And Sun's answer to that problem, unsurprisingly, is to get customers to buy everything from them.
Sun's partnership with Oracle, and its support for Oracle's "Grid" architecture was reinforced by McNealy with the words 'The enemy of my enemy is my friend." After that it was all about plane and auto parts. In one of McNealy's many transportation-oriented analogies, he portrayed the industry as a world of companies with each having decided to build its own hangar, and then go on to build a "jalopy" plane using components procured from a multitude of different suppliers.
Comparing the prices of a Dell and Sun blade, McNealy said "If you want a 'piston ring', we'll ship you one . . . cheaper than Dell.
"But instead of building a custom airplane out of parts from 80 different component vendors, we want you to buy the whole airplane, or better yet, a seat on the airplane," McNealy said.
Sun showed a collection of blades in a rack -- a "grid", connected with a 10Gb InfiniBand fabric, and pre-configured with a pre-release version of Oracle's just-announced 10g database software. "We will sell you a bundle like this, in what I call a 'slab' . . . and configure and tune it to meet your needs."
A big part of the value-add Sun brings is its reference architecture and ability to do testing.

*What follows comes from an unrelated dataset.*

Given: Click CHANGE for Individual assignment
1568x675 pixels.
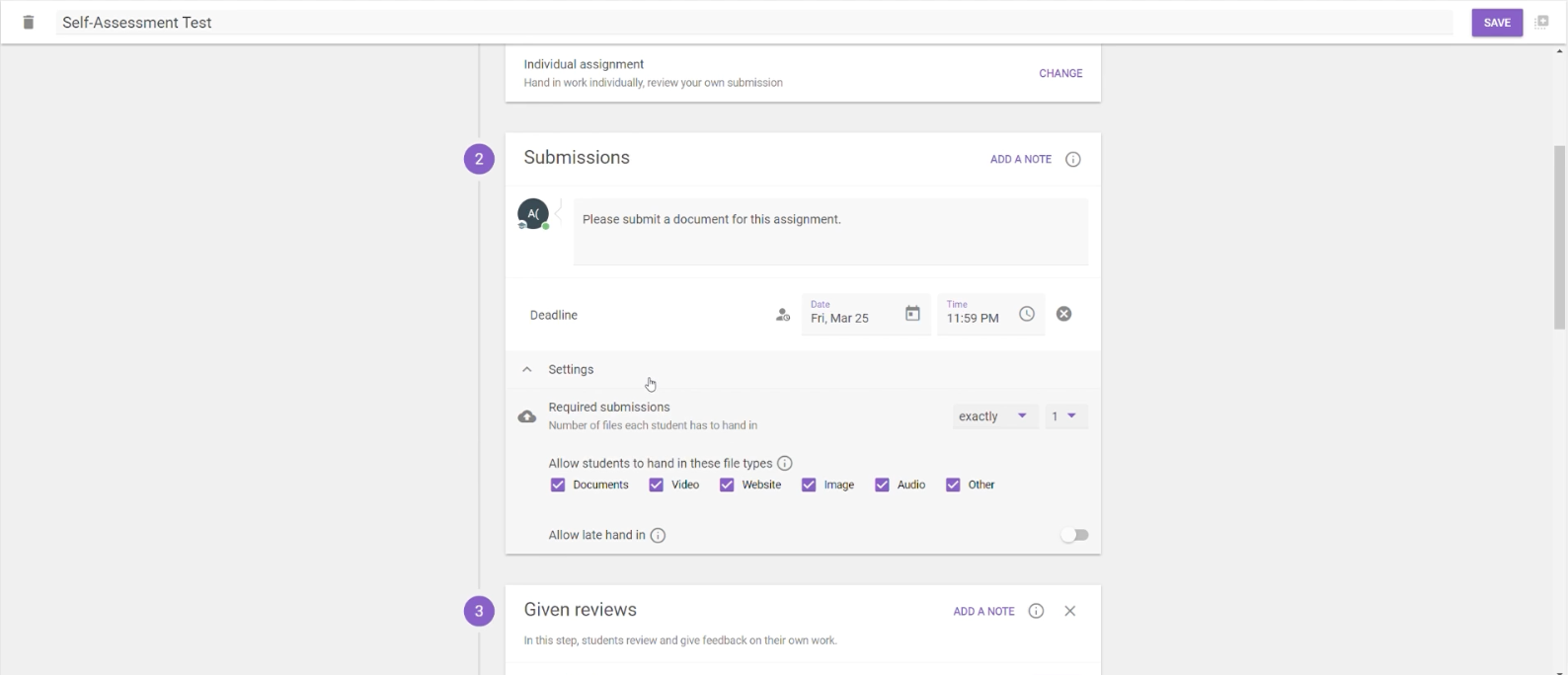Looking at the screenshot, I should coord(1060,73).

If customers are putting together their own jalopies, MacNealy said, the burden of configuring and performing regression testing each time something changes or replaced is too great to be feasible. The situation arises where regression testing consists of "Let's fly it and see if it crashes."
The justification for buying value-added packages from Sun, according to McNealy, is in the fact that you could probably buy all the parts that go into building a car for less than buying a complete car, but when yo factor in all the time and labor headaches of assembly, it works out cheaper to buy the ready-made item.